> **Work to be completed**: Search term "Coral": please copy every line of the records below that contains it.

(Data extracted from a collection)
BEGIN

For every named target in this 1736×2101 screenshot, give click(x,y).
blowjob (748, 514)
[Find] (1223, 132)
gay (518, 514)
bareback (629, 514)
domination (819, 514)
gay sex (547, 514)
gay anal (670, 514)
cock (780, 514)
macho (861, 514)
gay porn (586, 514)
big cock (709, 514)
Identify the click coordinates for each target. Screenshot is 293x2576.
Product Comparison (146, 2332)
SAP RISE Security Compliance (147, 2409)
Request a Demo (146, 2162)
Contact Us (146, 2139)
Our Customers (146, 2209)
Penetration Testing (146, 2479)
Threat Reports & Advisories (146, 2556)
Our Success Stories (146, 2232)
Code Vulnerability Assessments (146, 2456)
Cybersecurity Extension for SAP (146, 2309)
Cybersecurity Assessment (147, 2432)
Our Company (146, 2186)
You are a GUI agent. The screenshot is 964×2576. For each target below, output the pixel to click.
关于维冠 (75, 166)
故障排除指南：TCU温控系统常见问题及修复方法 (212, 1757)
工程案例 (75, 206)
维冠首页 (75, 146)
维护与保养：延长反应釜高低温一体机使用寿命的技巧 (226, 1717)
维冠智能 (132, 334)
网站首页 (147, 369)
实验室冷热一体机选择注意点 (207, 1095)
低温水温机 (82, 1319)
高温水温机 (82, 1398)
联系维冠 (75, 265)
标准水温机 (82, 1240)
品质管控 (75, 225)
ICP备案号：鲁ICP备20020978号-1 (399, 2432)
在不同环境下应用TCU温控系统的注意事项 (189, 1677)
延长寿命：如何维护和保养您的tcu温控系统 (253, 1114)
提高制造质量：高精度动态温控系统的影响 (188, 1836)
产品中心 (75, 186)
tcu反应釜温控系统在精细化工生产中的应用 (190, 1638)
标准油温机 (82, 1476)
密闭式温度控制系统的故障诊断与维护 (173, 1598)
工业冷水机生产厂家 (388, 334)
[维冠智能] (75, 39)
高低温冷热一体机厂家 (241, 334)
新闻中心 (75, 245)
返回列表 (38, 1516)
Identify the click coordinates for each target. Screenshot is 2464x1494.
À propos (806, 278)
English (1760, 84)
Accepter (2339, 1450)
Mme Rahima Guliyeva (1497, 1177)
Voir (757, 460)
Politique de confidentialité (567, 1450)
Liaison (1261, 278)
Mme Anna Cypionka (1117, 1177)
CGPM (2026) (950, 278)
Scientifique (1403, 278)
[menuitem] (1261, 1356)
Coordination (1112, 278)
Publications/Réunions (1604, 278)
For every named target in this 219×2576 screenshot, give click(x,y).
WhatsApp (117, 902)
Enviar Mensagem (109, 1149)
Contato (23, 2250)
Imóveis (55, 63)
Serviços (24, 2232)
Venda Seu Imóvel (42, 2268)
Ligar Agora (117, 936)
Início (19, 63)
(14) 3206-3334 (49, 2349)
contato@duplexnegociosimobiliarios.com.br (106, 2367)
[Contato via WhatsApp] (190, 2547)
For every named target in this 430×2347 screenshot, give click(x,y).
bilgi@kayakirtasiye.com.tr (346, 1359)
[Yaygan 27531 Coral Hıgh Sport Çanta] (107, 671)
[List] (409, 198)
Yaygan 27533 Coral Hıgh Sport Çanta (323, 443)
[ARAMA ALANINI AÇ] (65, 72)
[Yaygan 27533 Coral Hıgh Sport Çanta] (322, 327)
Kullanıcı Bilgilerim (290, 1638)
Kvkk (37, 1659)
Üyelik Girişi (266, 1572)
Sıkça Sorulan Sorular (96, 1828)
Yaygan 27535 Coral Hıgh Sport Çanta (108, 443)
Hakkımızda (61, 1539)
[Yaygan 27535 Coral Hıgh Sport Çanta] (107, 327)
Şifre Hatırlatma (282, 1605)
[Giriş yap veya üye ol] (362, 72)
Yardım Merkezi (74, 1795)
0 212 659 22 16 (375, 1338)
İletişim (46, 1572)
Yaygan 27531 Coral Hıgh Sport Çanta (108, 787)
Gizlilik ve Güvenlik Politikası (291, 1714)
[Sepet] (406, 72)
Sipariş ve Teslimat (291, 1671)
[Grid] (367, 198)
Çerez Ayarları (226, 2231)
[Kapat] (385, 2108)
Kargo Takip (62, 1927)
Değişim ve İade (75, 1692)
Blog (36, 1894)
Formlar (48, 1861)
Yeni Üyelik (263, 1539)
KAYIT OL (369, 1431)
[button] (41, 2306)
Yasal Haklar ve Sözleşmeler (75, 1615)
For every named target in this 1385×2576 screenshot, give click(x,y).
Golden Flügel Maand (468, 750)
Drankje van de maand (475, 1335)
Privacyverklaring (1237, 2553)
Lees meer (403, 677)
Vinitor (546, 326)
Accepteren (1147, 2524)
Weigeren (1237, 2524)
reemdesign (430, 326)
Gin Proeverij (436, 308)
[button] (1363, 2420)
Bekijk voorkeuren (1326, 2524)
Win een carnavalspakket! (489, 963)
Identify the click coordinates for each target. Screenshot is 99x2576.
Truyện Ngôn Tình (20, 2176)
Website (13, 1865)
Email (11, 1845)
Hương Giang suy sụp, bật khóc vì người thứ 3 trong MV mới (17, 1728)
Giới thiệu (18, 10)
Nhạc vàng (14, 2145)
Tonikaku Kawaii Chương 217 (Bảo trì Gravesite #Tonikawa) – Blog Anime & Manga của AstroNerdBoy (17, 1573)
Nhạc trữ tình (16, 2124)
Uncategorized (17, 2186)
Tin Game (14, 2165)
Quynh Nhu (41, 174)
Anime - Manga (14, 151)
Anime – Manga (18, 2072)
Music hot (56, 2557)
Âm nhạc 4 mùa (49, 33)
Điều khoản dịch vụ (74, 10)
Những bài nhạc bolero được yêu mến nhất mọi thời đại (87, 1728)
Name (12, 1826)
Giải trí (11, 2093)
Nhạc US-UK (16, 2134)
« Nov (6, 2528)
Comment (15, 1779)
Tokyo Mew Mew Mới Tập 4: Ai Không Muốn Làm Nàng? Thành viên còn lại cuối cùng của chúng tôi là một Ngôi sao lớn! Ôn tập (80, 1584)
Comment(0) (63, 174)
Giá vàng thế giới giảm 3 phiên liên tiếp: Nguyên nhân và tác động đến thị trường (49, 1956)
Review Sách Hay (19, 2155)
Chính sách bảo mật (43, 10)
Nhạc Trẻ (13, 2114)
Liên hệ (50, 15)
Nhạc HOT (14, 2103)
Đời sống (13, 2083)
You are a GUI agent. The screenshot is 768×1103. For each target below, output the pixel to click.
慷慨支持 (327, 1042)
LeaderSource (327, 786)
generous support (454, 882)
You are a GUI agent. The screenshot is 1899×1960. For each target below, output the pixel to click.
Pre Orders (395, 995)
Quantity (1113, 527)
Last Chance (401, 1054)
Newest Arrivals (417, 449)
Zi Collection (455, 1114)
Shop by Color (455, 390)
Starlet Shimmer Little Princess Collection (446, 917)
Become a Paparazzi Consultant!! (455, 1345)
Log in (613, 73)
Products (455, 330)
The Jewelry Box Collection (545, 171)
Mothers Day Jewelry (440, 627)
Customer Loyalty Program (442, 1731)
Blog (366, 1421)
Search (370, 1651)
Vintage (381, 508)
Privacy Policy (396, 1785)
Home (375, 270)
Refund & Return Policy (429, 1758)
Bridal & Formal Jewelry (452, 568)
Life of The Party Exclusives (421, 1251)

END

> **Expected output**:
[Yaygan 27531 Coral Hıgh Sport Çanta] (107, 671)
Yaygan 27533 Coral Hıgh Sport Çanta (323, 443)
[Yaygan 27533 Coral Hıgh Sport Çanta] (322, 327)
Yaygan 27535 Coral Hıgh Sport Çanta (108, 443)
[Yaygan 27535 Coral Hıgh Sport Çanta] (107, 327)
Yaygan 27531 Coral Hıgh Sport Çanta (108, 787)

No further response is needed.